%%
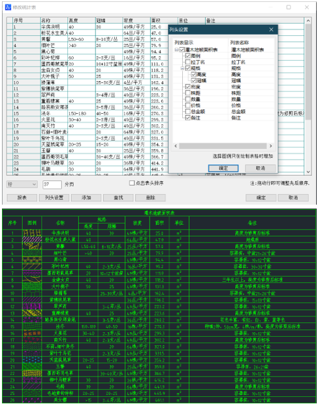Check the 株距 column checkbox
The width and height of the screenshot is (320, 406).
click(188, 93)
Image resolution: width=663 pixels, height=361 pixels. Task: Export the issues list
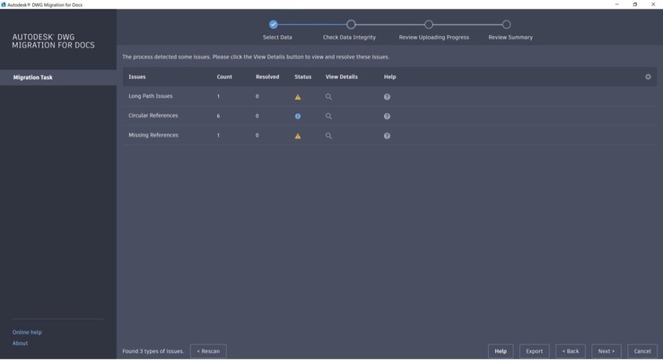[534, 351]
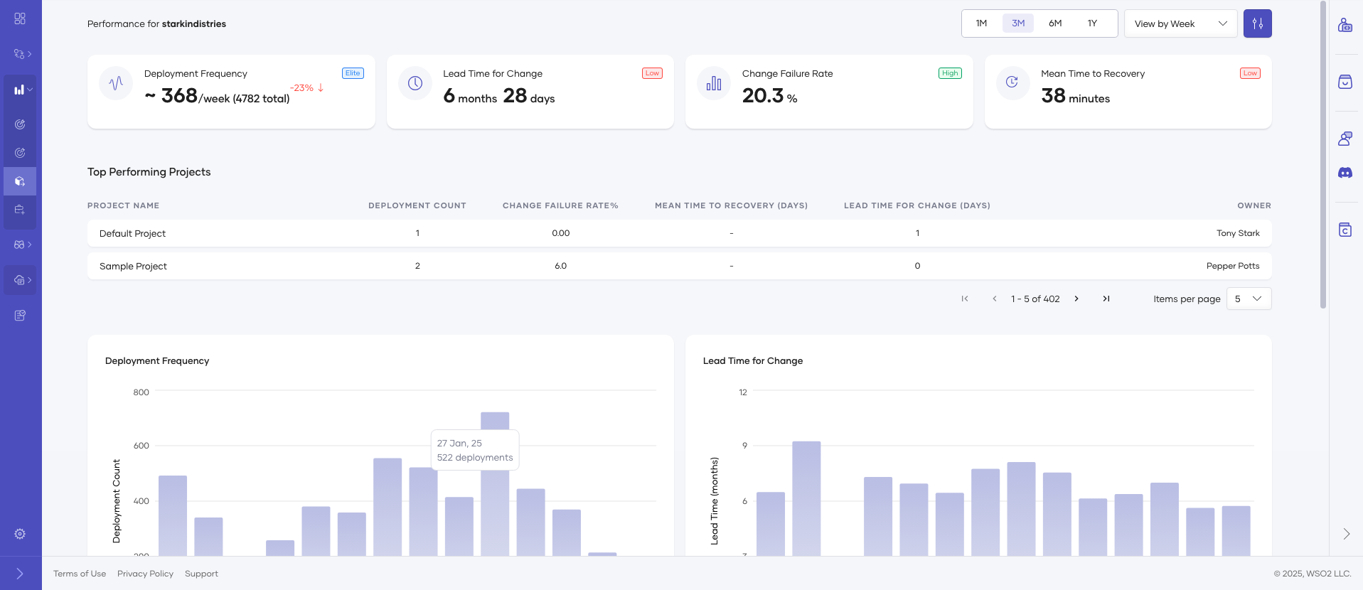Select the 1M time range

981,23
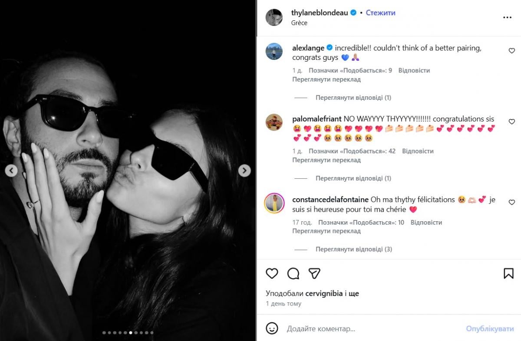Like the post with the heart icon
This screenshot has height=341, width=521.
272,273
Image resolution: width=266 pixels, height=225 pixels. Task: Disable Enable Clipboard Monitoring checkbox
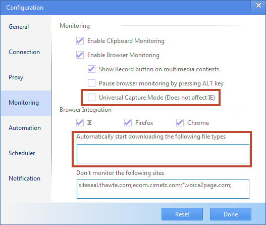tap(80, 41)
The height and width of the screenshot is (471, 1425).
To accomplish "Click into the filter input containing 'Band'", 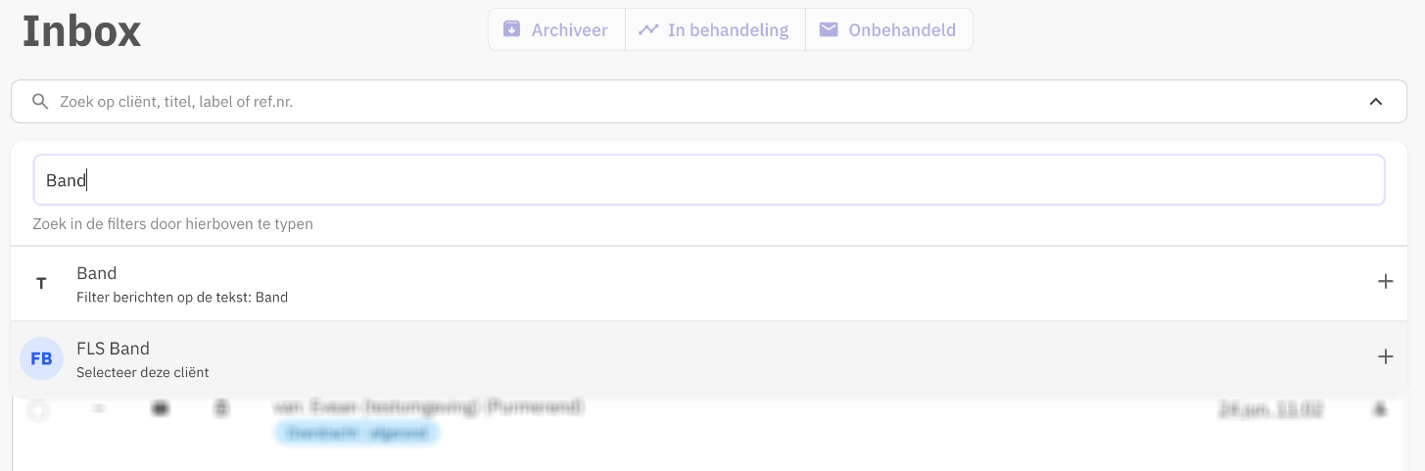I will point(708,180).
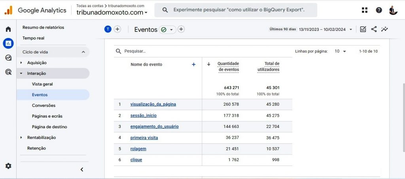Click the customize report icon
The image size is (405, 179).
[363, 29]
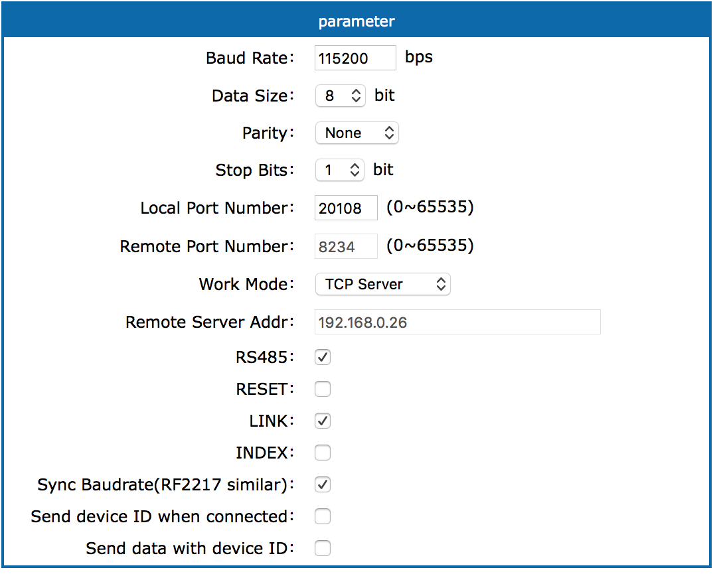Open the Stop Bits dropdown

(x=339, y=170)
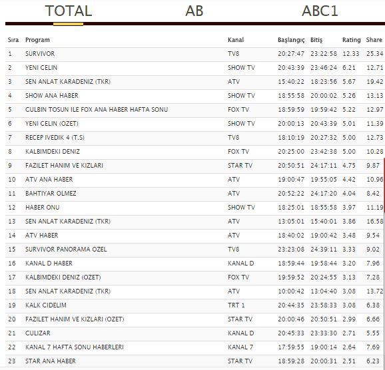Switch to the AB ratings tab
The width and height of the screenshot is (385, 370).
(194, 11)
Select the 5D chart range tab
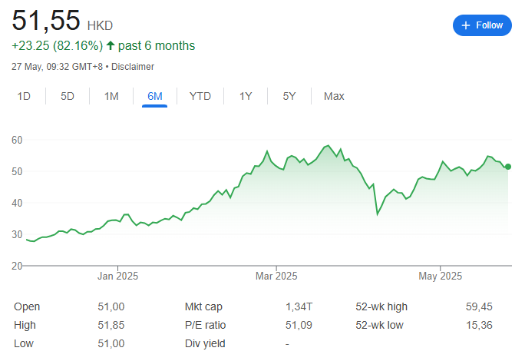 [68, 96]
%%
%%
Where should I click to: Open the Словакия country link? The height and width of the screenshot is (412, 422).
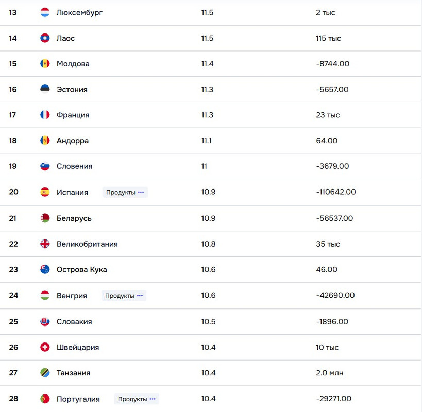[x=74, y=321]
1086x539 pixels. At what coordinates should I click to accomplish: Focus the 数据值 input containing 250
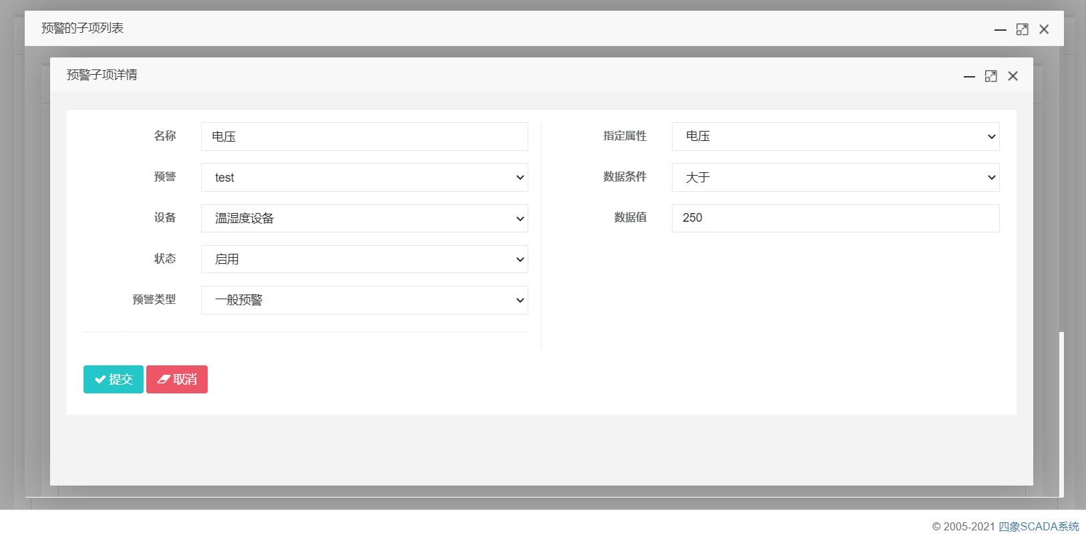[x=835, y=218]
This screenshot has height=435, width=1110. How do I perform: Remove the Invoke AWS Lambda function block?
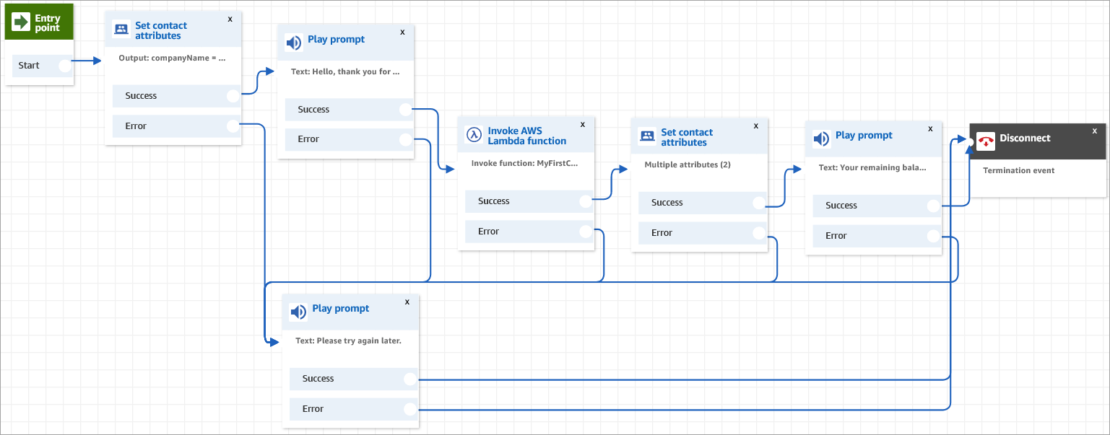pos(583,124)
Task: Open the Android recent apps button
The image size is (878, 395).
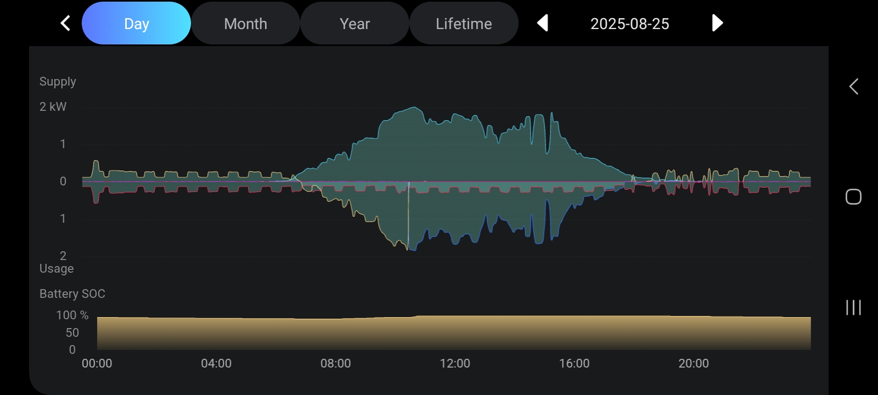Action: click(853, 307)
%%
Out of the records above, set down only the lines from the one that contains "Image resolution: width=663" through the one that contains "The height and width of the screenshot is (471, 1425).", unchanged and without the pictures.

TASK SOLUTION:
Image resolution: width=663 pixels, height=361 pixels. Task: Export the issues list
[534, 351]
Select the 1M time range

981,23
Like the post with the heart icon
This screenshot has height=341, width=521.
272,273
Image resolution: width=266 pixels, height=225 pixels. Task: Disable Enable Clipboard Monitoring checkbox
tap(80, 41)
The height and width of the screenshot is (471, 1425).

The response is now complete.